The court asks if the definition of marriage impose costs on gay couples. “The question demands an answer — but from elected legislators, not life-tenured judges. Our task under the Supreme Court’s precedents is to decide whether the law has some conceivable basis, not to gauge how that rationale stacks up against the arguments on the other side. Respect for democratic control over this traditional area of state expertise ensures that ‘a statewide deliberative process that enable[s] its citizens to discuss and weigh arguments for and against same-sex marriage’ can have free and reasonable rein. Windsor, 133 S. Ct. at 2689.”

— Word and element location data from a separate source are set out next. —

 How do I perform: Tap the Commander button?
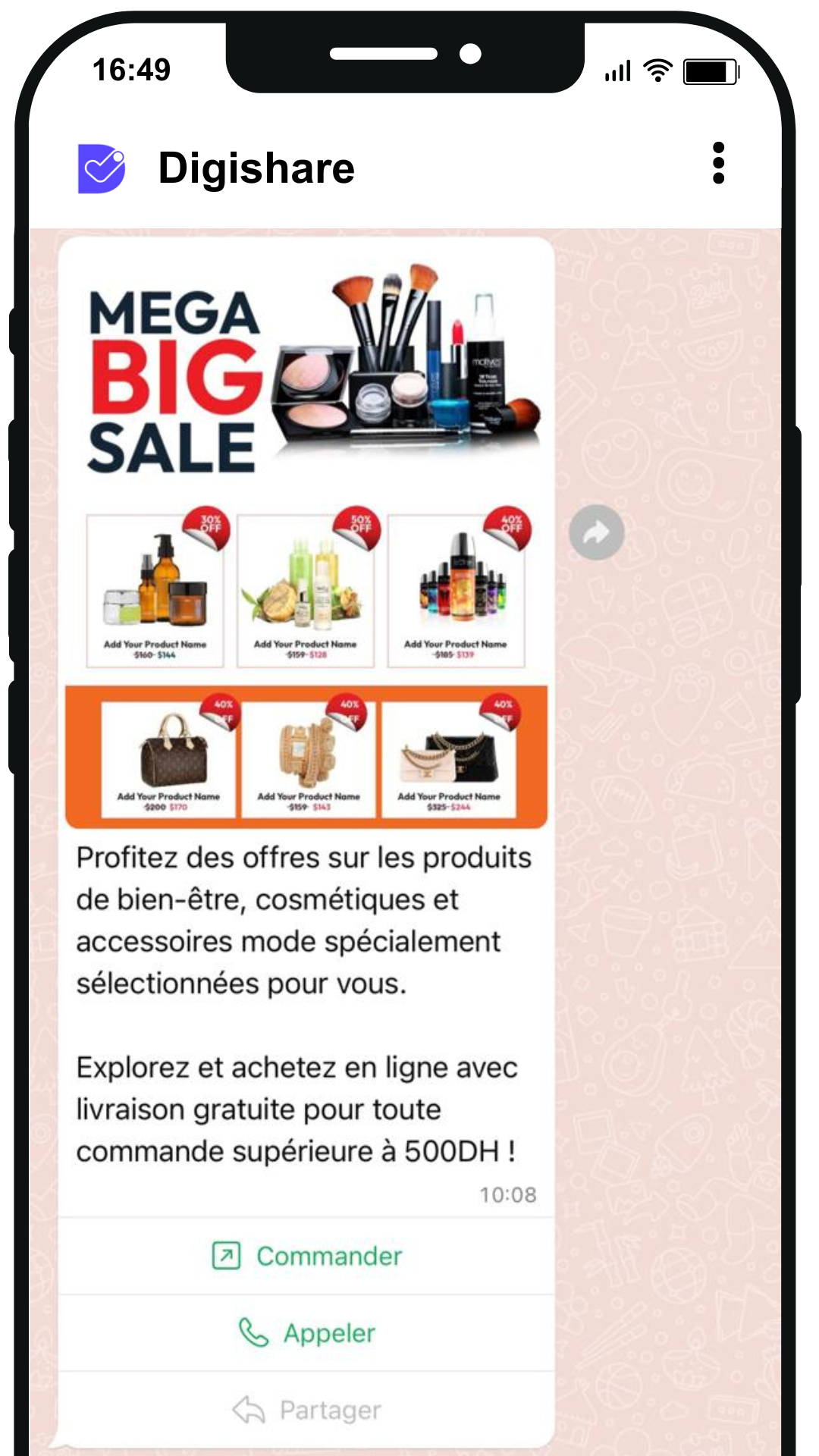click(307, 1256)
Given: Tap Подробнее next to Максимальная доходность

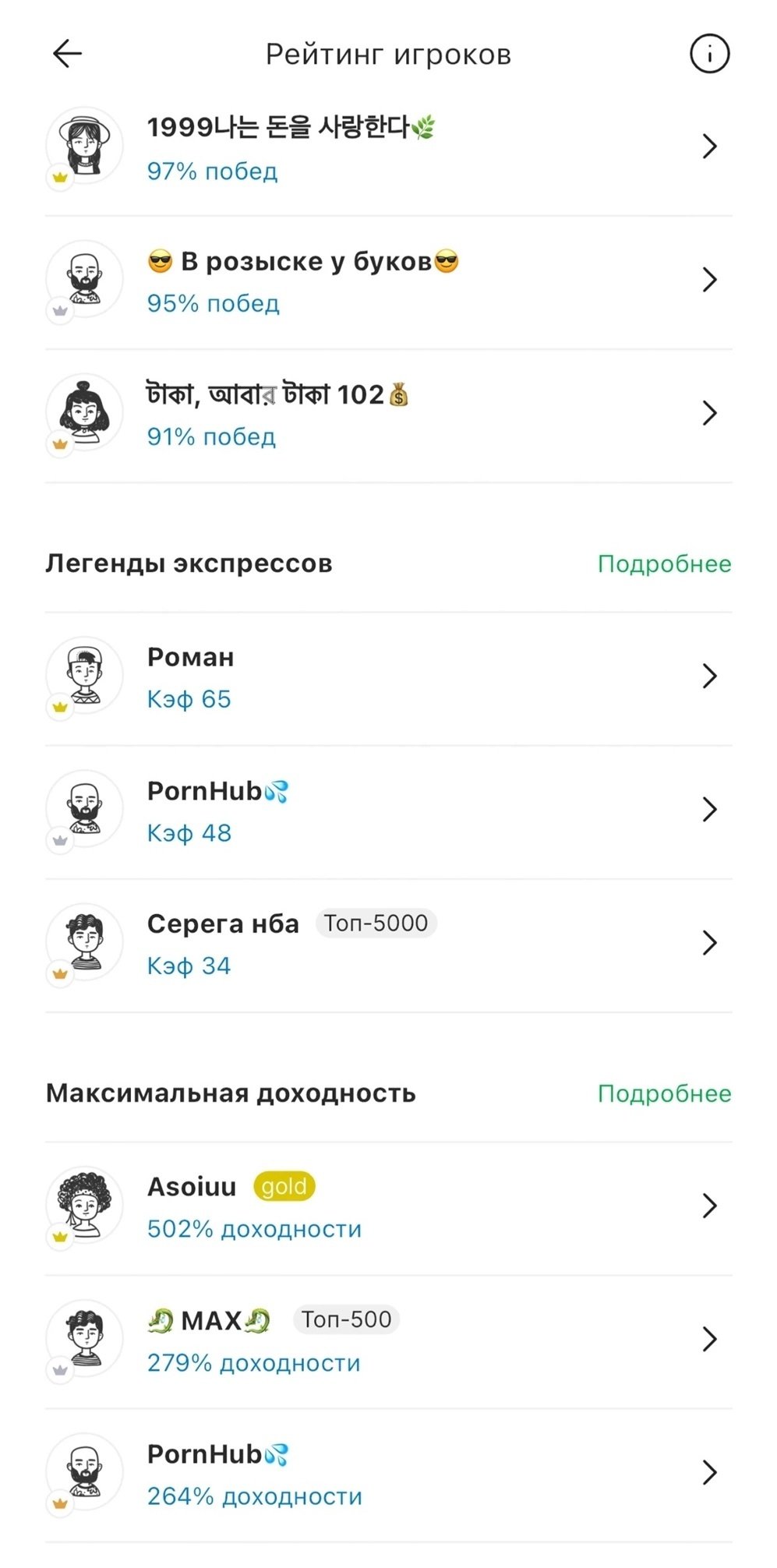Looking at the screenshot, I should point(664,1093).
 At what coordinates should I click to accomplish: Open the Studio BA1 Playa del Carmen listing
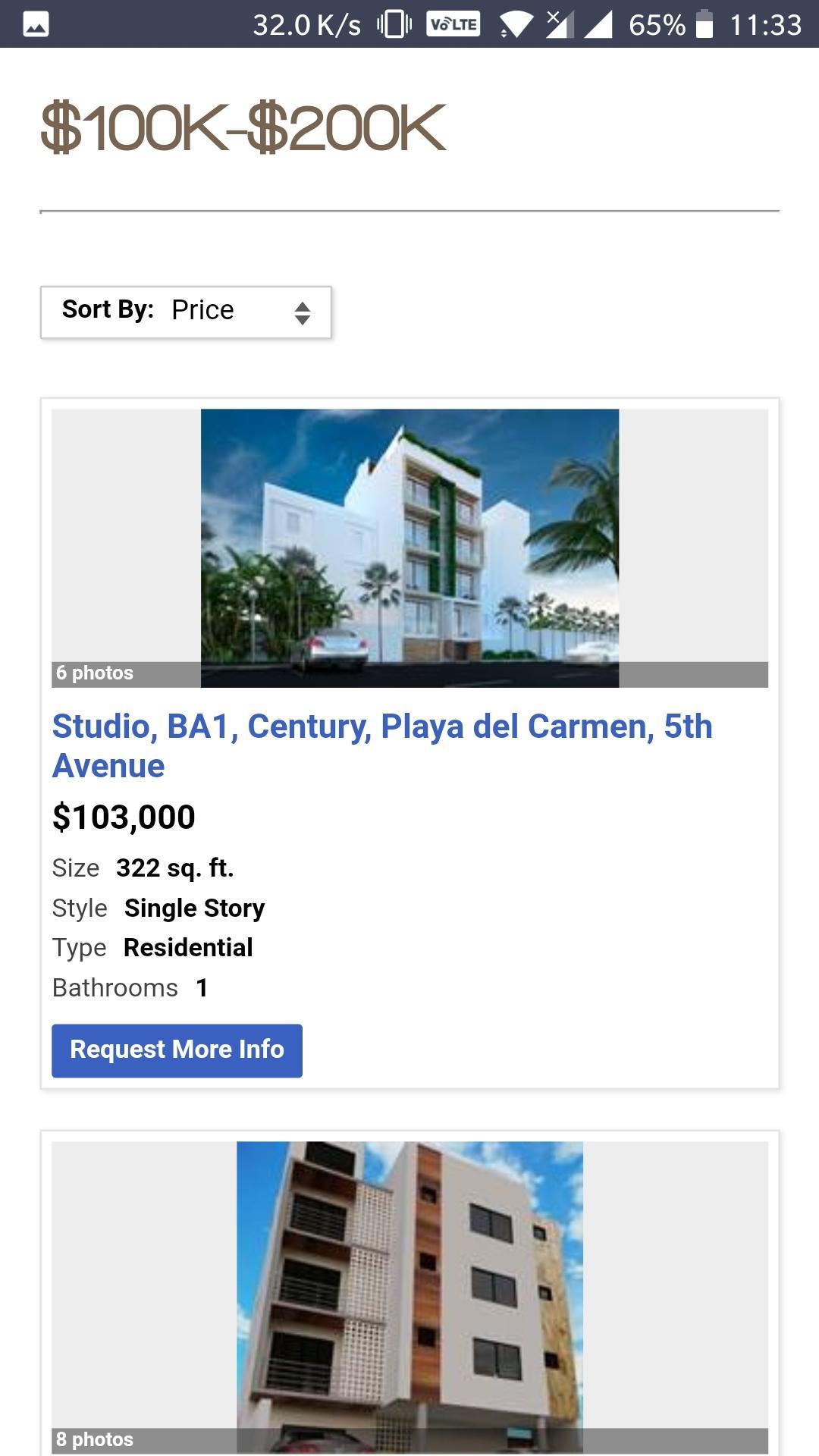point(381,745)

Local economy, the authority of states and their people to govern themselves, and the free market rely on thinking of such texts as this one. Biblically the argument for marriage are more comprehensive than that expressed in this opinion because in these God is the lawgiver and the judge, and His law has to be accounted for. DeBoer makes the point that people in their states go in various directions. Those who elect to favor gay theory do so, to the chagrin of marriage backers. Those who elect to defend marriage do so, to the disapproval of LGBTQ supporters. Self-determination is a biblical principle; those inclined to evil choose it.